# TASK DESCRIPTION:
For the entries below, the expected answer is the line with "Task: Select the モンスター400 Ducati link", the line with "Rate the reply", and every line between them, exactly as written, and nothing more.

# DATA EXTRACT:
BEGIN

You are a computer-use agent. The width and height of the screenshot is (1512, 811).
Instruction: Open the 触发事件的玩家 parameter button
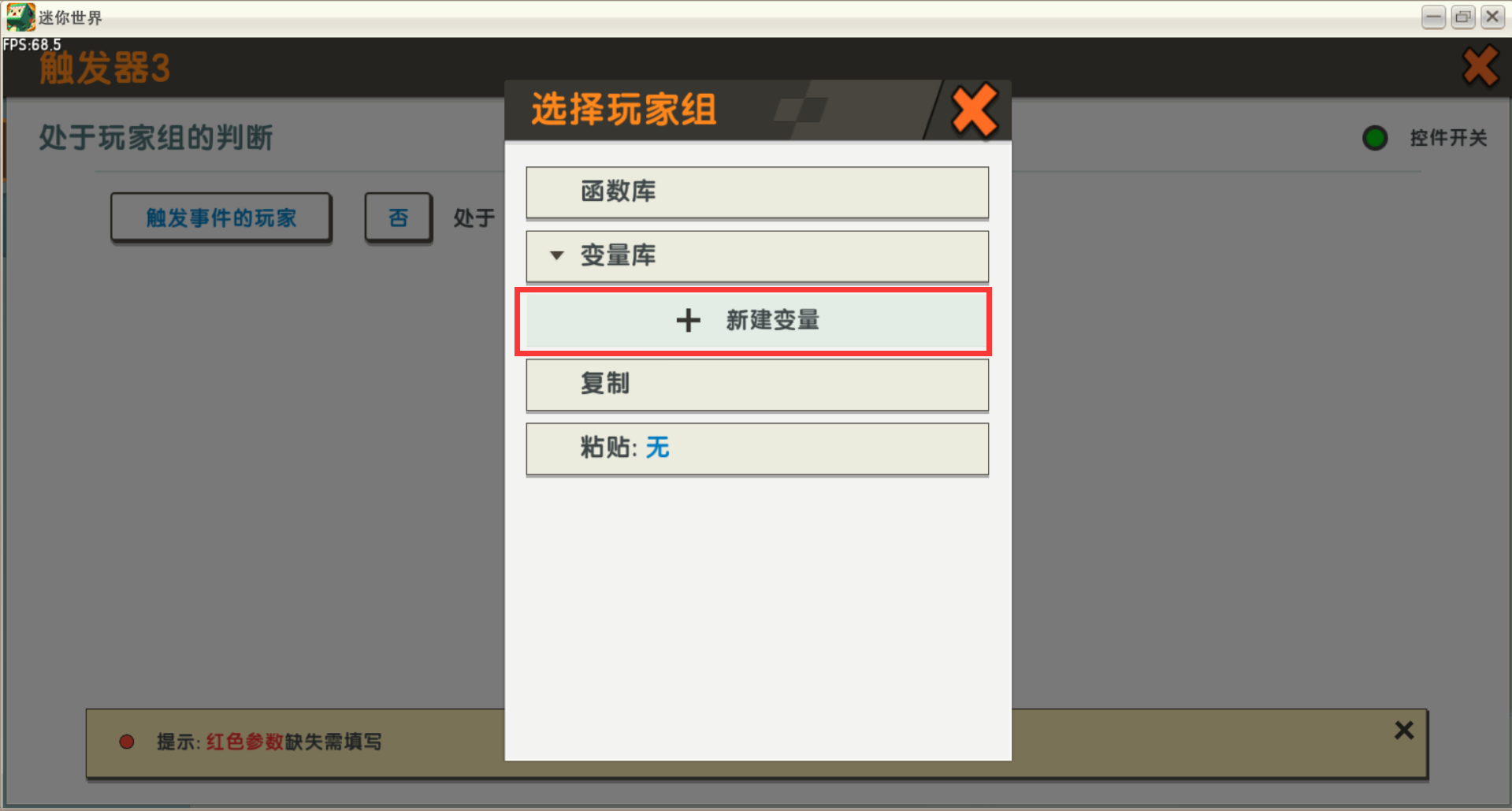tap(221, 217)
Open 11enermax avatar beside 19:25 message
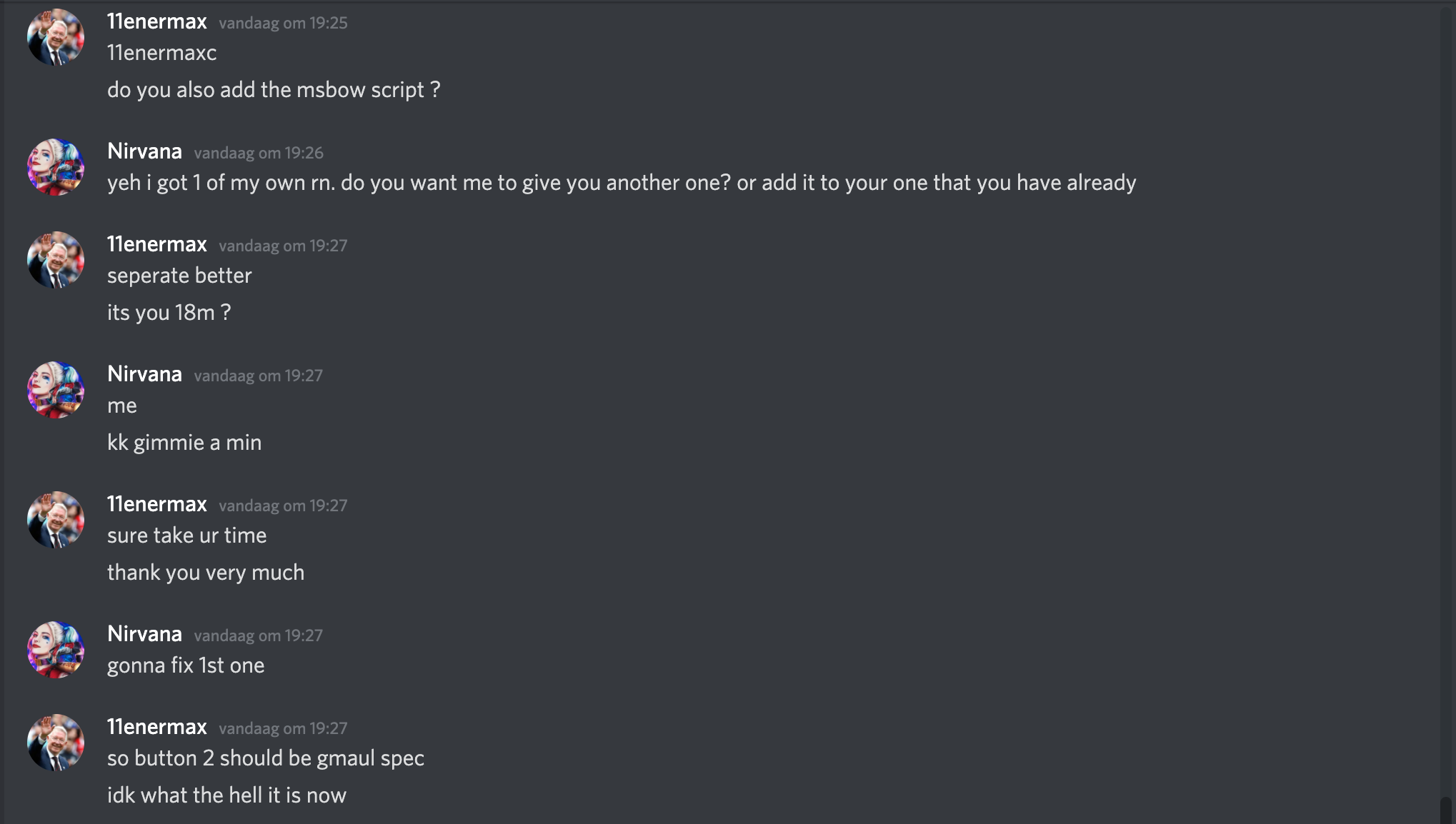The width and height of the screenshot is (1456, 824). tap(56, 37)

END
BEGIN

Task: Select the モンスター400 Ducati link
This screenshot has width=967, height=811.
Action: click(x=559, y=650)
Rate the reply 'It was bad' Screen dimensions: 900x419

END

# YOUR SOLUTION:
Task: Select the モンスター400 Ducati link
This screenshot has width=967, height=811.
Action: click(x=559, y=650)
Rate the reply 'It was bad' Screen dimensions: 900x419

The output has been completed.